## What the task asks
Copy the records below word for word, keeping each line and its breaks unchanged.

-------------------------

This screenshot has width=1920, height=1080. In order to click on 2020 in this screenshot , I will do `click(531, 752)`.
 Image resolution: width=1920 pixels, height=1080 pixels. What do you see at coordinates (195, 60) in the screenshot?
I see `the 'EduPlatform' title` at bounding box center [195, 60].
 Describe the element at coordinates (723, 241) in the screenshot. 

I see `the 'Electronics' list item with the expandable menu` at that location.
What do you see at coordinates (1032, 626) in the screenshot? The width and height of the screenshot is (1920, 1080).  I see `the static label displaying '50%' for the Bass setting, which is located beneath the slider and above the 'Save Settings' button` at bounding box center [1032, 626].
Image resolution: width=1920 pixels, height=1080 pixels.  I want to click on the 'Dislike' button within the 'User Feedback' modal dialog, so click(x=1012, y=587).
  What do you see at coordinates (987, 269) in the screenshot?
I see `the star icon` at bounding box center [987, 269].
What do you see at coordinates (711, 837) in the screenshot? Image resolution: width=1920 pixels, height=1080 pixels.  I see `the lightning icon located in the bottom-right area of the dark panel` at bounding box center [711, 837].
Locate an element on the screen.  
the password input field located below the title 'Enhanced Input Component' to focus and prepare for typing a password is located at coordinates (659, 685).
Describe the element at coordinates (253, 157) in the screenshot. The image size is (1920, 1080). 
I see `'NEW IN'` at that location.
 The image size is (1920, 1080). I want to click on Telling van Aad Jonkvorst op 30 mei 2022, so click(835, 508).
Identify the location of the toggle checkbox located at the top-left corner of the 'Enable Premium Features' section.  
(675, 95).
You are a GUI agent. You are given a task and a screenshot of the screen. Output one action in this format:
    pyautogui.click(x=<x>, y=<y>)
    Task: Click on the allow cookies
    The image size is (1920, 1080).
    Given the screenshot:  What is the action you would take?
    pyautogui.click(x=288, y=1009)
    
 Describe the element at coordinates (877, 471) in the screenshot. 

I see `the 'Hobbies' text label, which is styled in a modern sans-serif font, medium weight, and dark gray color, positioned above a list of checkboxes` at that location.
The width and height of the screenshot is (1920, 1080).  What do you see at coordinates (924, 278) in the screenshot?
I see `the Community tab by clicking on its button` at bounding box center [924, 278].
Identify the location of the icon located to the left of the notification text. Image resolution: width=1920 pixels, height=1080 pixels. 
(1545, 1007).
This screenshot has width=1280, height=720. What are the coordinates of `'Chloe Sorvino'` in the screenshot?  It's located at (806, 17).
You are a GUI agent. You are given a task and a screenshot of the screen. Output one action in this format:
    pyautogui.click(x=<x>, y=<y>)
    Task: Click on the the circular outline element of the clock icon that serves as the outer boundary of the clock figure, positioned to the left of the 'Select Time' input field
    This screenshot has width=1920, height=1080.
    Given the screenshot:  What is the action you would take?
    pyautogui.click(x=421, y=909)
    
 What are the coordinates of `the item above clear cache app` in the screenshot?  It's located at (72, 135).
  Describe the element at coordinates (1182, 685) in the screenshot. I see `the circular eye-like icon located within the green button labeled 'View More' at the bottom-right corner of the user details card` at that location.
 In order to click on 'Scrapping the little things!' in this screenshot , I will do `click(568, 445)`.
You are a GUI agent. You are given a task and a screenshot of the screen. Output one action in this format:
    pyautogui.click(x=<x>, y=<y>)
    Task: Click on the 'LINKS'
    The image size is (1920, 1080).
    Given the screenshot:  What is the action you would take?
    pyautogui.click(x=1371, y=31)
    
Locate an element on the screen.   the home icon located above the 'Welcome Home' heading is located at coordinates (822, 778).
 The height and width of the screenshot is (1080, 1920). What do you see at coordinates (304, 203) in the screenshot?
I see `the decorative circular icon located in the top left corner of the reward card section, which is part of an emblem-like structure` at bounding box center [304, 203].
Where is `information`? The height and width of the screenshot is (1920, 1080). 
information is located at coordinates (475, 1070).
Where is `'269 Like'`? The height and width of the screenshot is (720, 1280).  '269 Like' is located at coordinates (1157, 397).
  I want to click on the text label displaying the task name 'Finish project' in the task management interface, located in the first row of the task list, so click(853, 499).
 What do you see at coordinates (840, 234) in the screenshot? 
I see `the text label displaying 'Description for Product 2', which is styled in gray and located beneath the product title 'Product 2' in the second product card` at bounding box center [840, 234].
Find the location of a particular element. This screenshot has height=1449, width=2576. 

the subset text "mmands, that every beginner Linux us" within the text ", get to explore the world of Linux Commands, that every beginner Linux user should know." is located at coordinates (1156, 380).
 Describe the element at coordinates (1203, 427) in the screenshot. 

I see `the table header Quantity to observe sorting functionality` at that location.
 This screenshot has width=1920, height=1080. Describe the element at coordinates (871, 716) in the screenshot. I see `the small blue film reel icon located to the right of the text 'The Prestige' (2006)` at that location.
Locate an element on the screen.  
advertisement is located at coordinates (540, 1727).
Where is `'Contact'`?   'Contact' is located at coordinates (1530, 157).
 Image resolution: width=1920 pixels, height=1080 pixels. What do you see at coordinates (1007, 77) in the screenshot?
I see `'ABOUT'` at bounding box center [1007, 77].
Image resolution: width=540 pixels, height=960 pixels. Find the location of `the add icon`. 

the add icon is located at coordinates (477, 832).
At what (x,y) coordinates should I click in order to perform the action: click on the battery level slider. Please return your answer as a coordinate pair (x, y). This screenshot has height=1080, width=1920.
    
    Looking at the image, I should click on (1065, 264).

-------------------------

## Solution to this task
This screenshot has width=1920, height=1080. In order to click on 2020 in this screenshot , I will do `click(531, 752)`.
 Image resolution: width=1920 pixels, height=1080 pixels. What do you see at coordinates (195, 60) in the screenshot?
I see `the 'EduPlatform' title` at bounding box center [195, 60].
 Describe the element at coordinates (723, 241) in the screenshot. 

I see `the 'Electronics' list item with the expandable menu` at that location.
What do you see at coordinates (1032, 626) in the screenshot? The width and height of the screenshot is (1920, 1080).  I see `the static label displaying '50%' for the Bass setting, which is located beneath the slider and above the 'Save Settings' button` at bounding box center [1032, 626].
Image resolution: width=1920 pixels, height=1080 pixels.  I want to click on the 'Dislike' button within the 'User Feedback' modal dialog, so click(x=1012, y=587).
  What do you see at coordinates (987, 269) in the screenshot?
I see `the star icon` at bounding box center [987, 269].
What do you see at coordinates (711, 837) in the screenshot? Image resolution: width=1920 pixels, height=1080 pixels.  I see `the lightning icon located in the bottom-right area of the dark panel` at bounding box center [711, 837].
Locate an element on the screen.  
the password input field located below the title 'Enhanced Input Component' to focus and prepare for typing a password is located at coordinates (659, 685).
Describe the element at coordinates (253, 157) in the screenshot. The image size is (1920, 1080). 
I see `'NEW IN'` at that location.
 The image size is (1920, 1080). I want to click on Telling van Aad Jonkvorst op 30 mei 2022, so click(835, 508).
Identify the location of the toggle checkbox located at the top-left corner of the 'Enable Premium Features' section.  
(675, 95).
You are a GUI agent. You are given a task and a screenshot of the screen. Output one action in this format:
    pyautogui.click(x=<x>, y=<y>)
    Task: Click on the allow cookies
    The image size is (1920, 1080).
    Given the screenshot:  What is the action you would take?
    pyautogui.click(x=288, y=1009)
    
 Describe the element at coordinates (877, 471) in the screenshot. 

I see `the 'Hobbies' text label, which is styled in a modern sans-serif font, medium weight, and dark gray color, positioned above a list of checkboxes` at that location.
The width and height of the screenshot is (1920, 1080).  What do you see at coordinates (924, 278) in the screenshot?
I see `the Community tab by clicking on its button` at bounding box center [924, 278].
Identify the location of the icon located to the left of the notification text. Image resolution: width=1920 pixels, height=1080 pixels. 
(1545, 1007).
This screenshot has width=1280, height=720. What are the coordinates of `'Chloe Sorvino'` in the screenshot?  It's located at (806, 17).
You are a GUI agent. You are given a task and a screenshot of the screen. Output one action in this format:
    pyautogui.click(x=<x>, y=<y>)
    Task: Click on the the circular outline element of the clock icon that serves as the outer boundary of the clock figure, positioned to the left of the 'Select Time' input field
    This screenshot has width=1920, height=1080.
    Given the screenshot:  What is the action you would take?
    pyautogui.click(x=421, y=909)
    
 What are the coordinates of `the item above clear cache app` in the screenshot?  It's located at (72, 135).
  Describe the element at coordinates (1182, 685) in the screenshot. I see `the circular eye-like icon located within the green button labeled 'View More' at the bottom-right corner of the user details card` at that location.
 In order to click on 'Scrapping the little things!' in this screenshot , I will do `click(568, 445)`.
You are a GUI agent. You are given a task and a screenshot of the screen. Output one action in this format:
    pyautogui.click(x=<x>, y=<y>)
    Task: Click on the 'LINKS'
    The image size is (1920, 1080).
    Given the screenshot:  What is the action you would take?
    pyautogui.click(x=1371, y=31)
    
Locate an element on the screen.   the home icon located above the 'Welcome Home' heading is located at coordinates (822, 778).
 The height and width of the screenshot is (1080, 1920). What do you see at coordinates (304, 203) in the screenshot?
I see `the decorative circular icon located in the top left corner of the reward card section, which is part of an emblem-like structure` at bounding box center [304, 203].
Where is `information`? The height and width of the screenshot is (1920, 1080). 
information is located at coordinates (475, 1070).
Where is `'269 Like'`? The height and width of the screenshot is (720, 1280).  '269 Like' is located at coordinates (1157, 397).
  I want to click on the text label displaying the task name 'Finish project' in the task management interface, located in the first row of the task list, so click(853, 499).
 What do you see at coordinates (840, 234) in the screenshot? 
I see `the text label displaying 'Description for Product 2', which is styled in gray and located beneath the product title 'Product 2' in the second product card` at bounding box center [840, 234].
Find the location of a particular element. This screenshot has height=1449, width=2576. 

the subset text "mmands, that every beginner Linux us" within the text ", get to explore the world of Linux Commands, that every beginner Linux user should know." is located at coordinates (1156, 380).
 Describe the element at coordinates (1203, 427) in the screenshot. 

I see `the table header Quantity to observe sorting functionality` at that location.
 This screenshot has width=1920, height=1080. Describe the element at coordinates (871, 716) in the screenshot. I see `the small blue film reel icon located to the right of the text 'The Prestige' (2006)` at that location.
Locate an element on the screen.  
advertisement is located at coordinates (540, 1727).
Where is `'Contact'`?   'Contact' is located at coordinates (1530, 157).
 Image resolution: width=1920 pixels, height=1080 pixels. What do you see at coordinates (1007, 77) in the screenshot?
I see `'ABOUT'` at bounding box center [1007, 77].
Image resolution: width=540 pixels, height=960 pixels. Find the location of `the add icon`. 

the add icon is located at coordinates (477, 832).
At what (x,y) coordinates should I click in order to perform the action: click on the battery level slider. Please return your answer as a coordinate pair (x, y). This screenshot has height=1080, width=1920.
    
    Looking at the image, I should click on (1065, 264).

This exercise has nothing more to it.